Source data
****

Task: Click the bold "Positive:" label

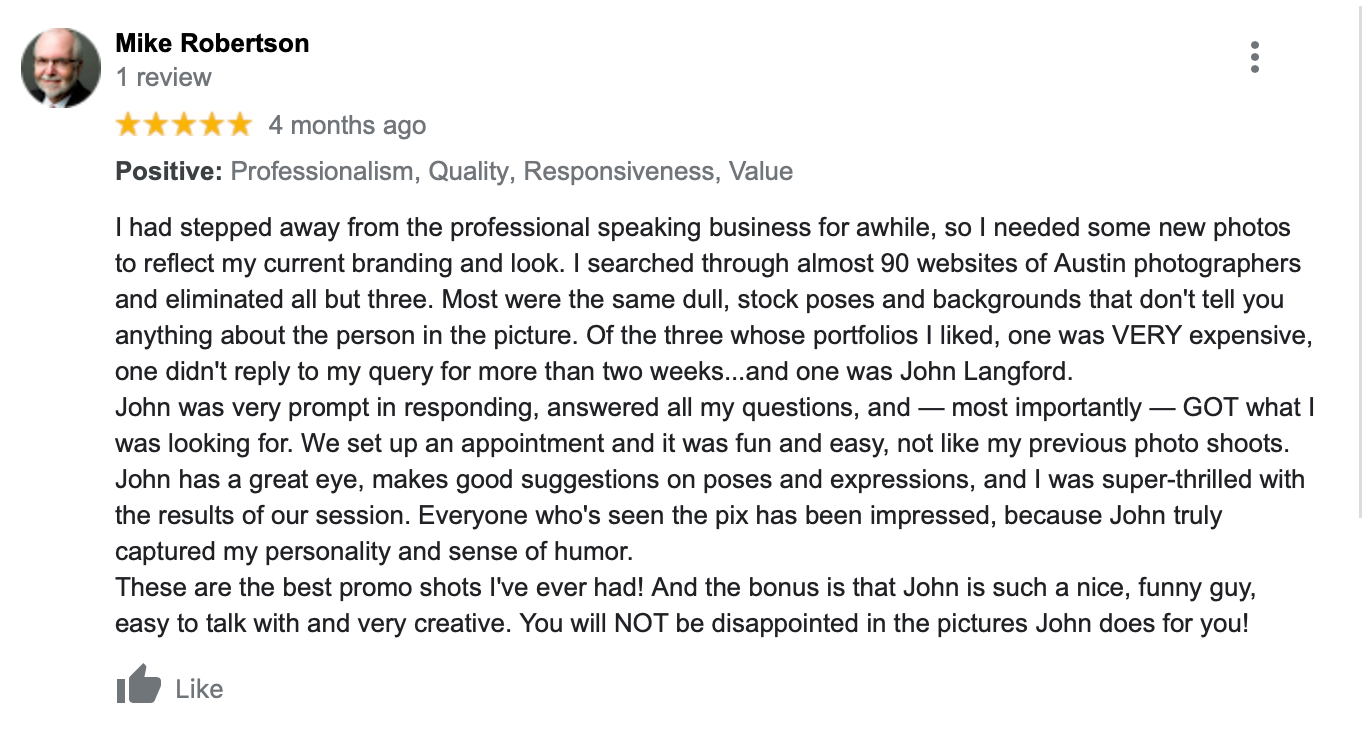Action: (168, 172)
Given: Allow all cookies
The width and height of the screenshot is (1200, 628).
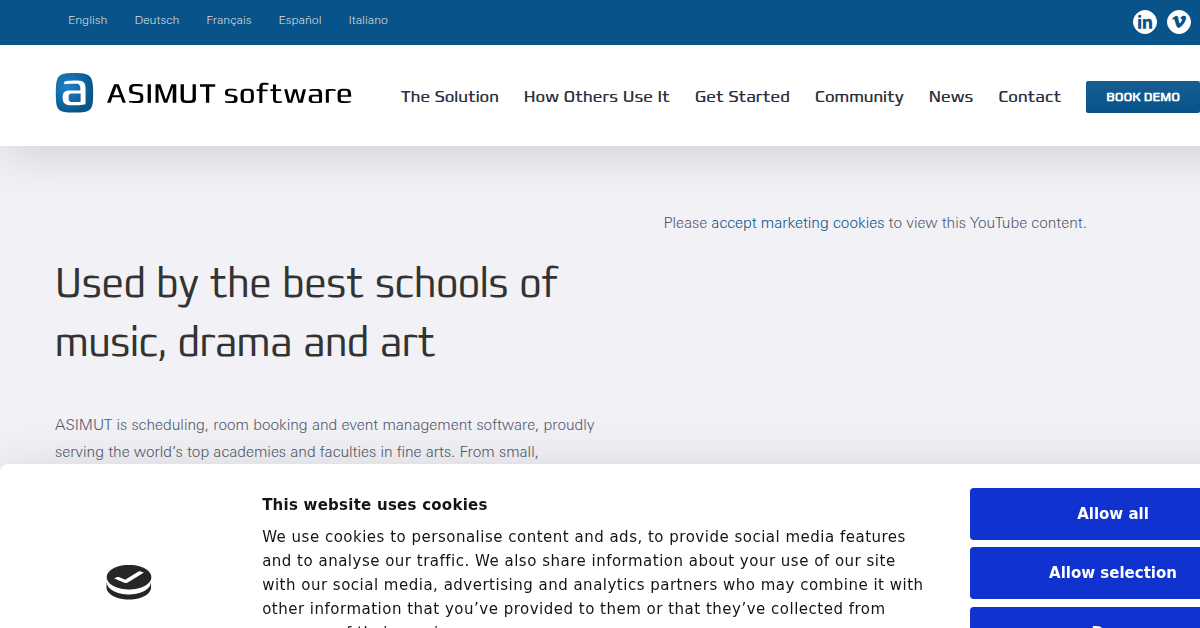Looking at the screenshot, I should click(1112, 513).
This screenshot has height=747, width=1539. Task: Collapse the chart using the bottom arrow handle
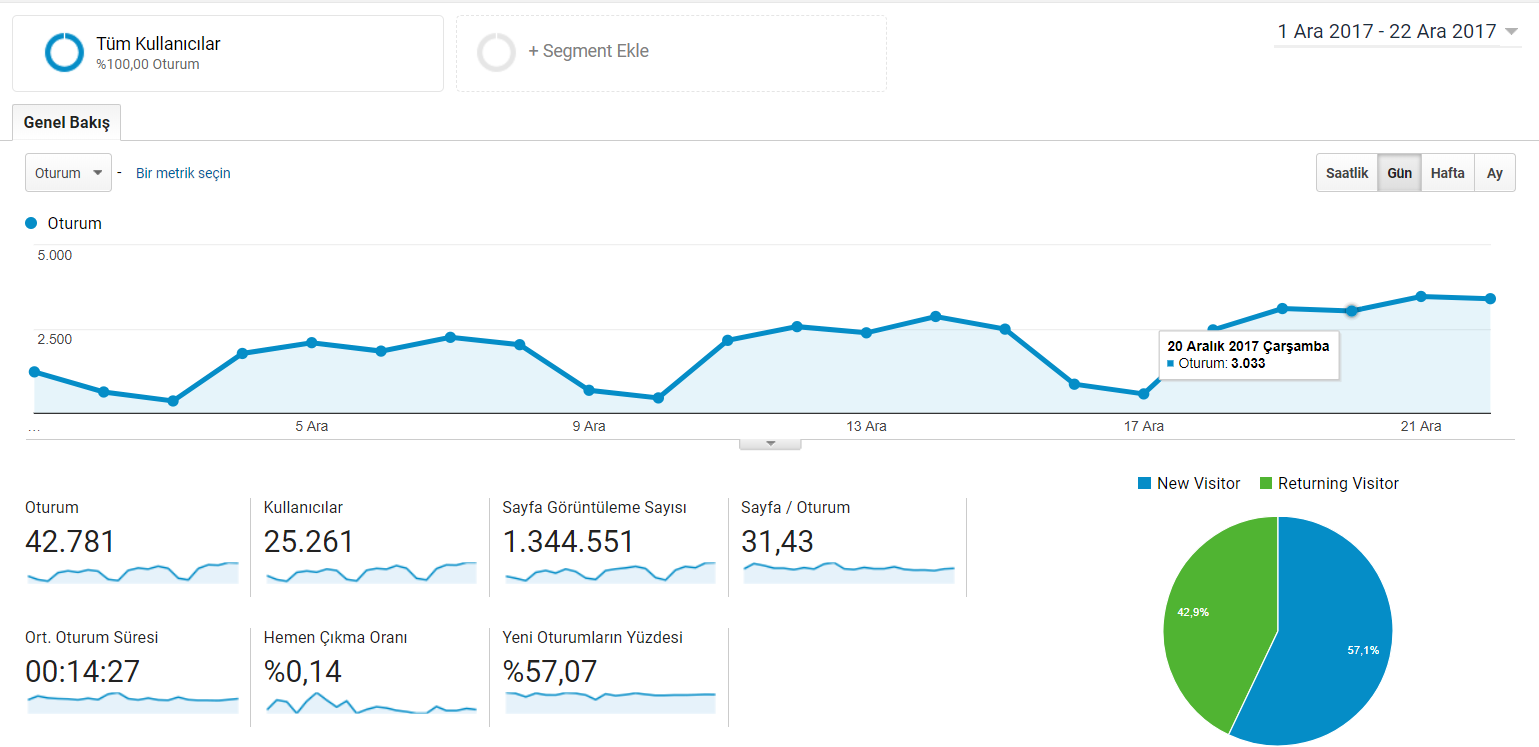(x=770, y=443)
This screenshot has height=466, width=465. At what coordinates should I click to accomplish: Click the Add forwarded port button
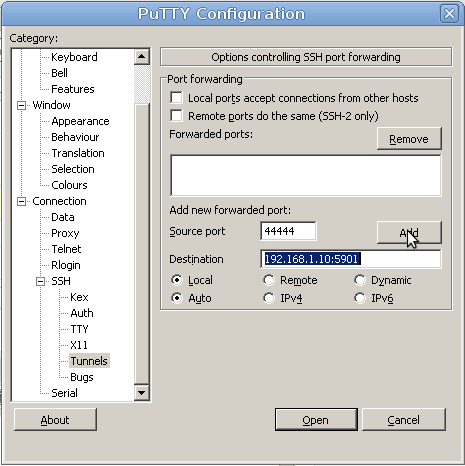(x=409, y=232)
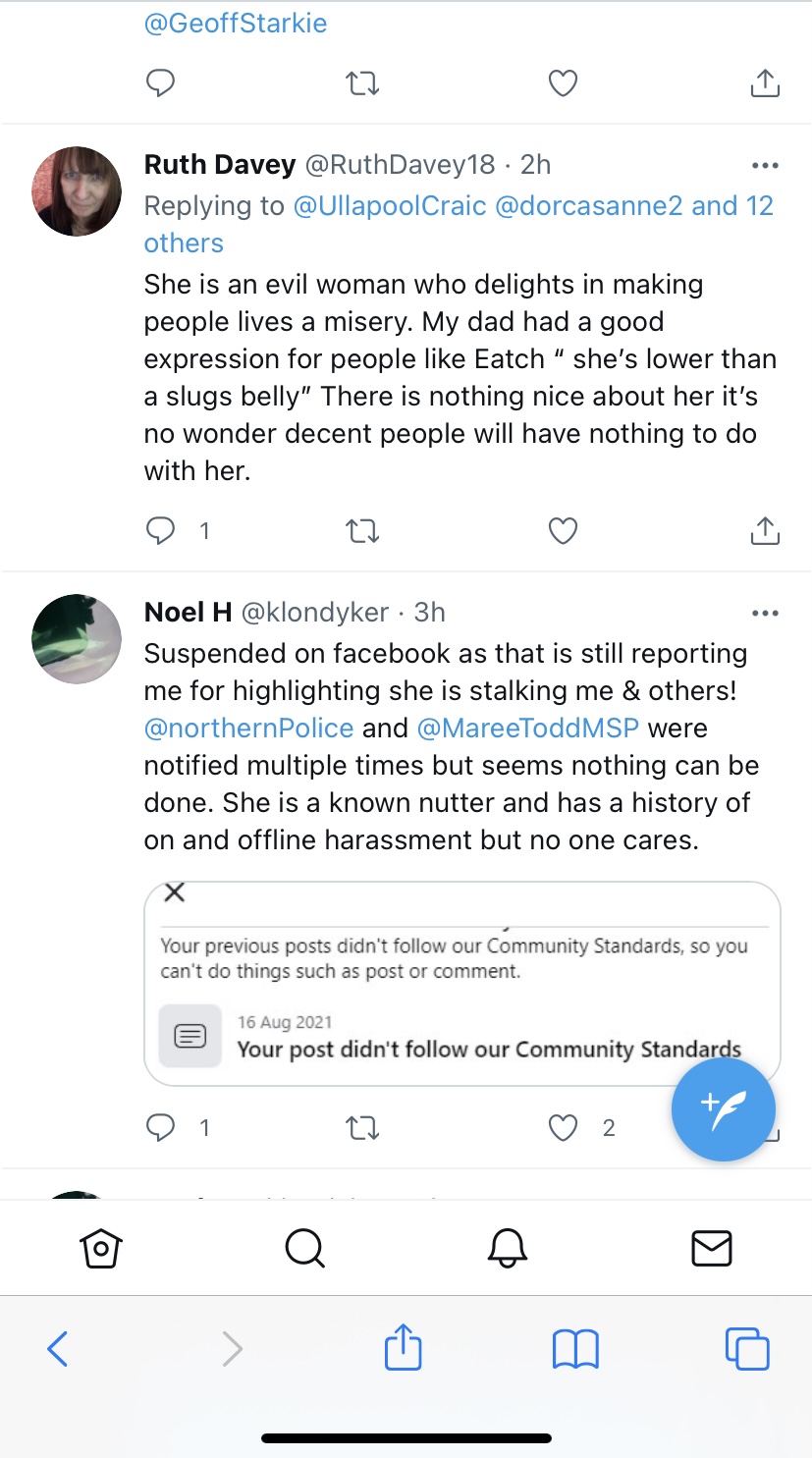Screen dimensions: 812x1458
Task: Show Safari open tabs
Action: pos(746,1349)
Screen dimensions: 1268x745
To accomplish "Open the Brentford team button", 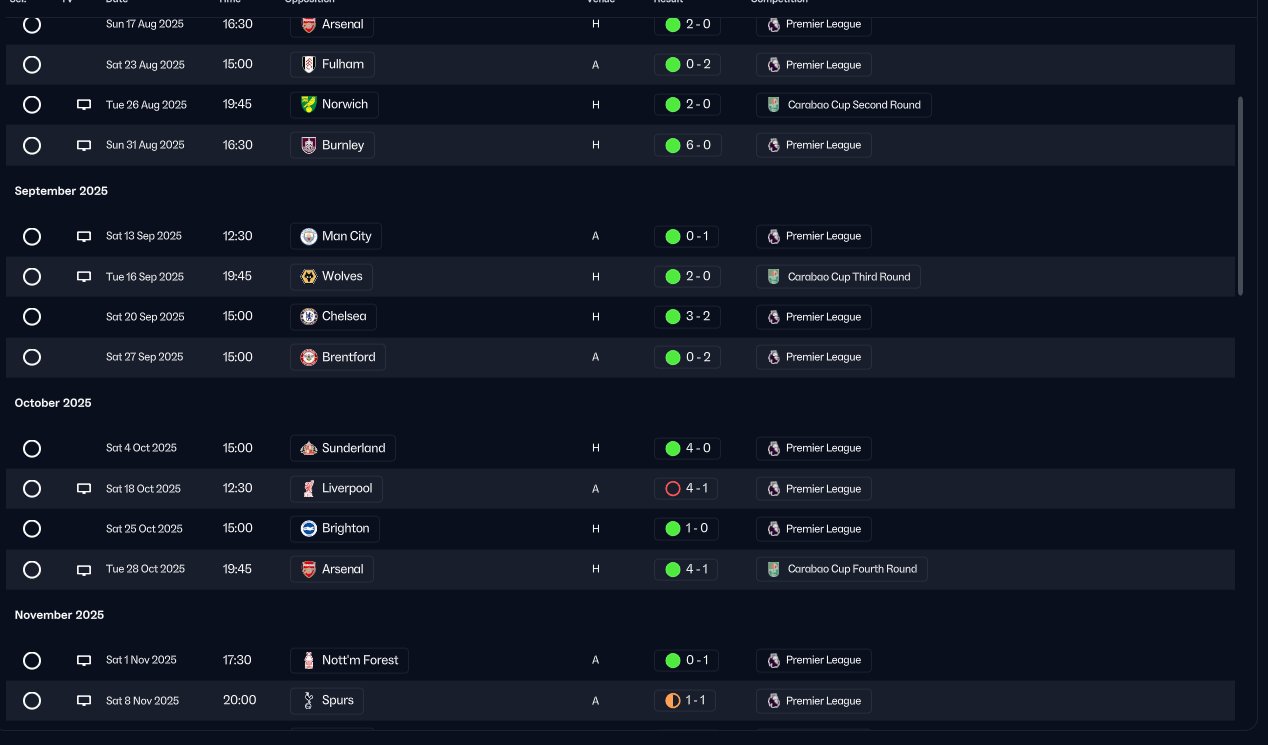I will coord(338,357).
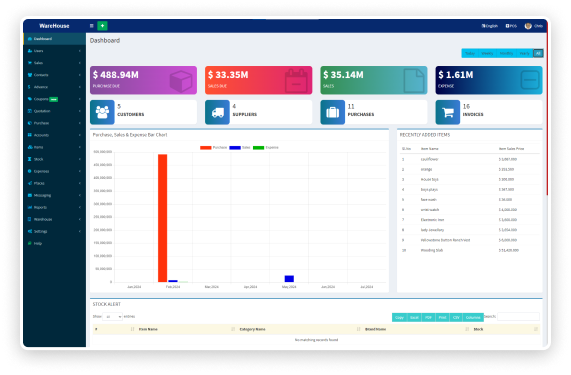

****

*Exercise directions*. Pictures are to be left out. Write out only the lines above starting at the one with "This screenshot has height=747, width=1539." and ending at the one with "Screen dimensions: 1268x745", both lines included, exactly.

*Written answer*.
This screenshot has height=747, width=1539. Task: Collapse the chart using the bottom arrow handle
(x=770, y=443)
This screenshot has height=466, width=465. At what coordinates should I click to accomplish: Click the Add forwarded port button
(x=409, y=232)
Screen dimensions: 812x1458
Task: Show Safari open tabs
Action: pos(746,1349)
Screen dimensions: 1268x745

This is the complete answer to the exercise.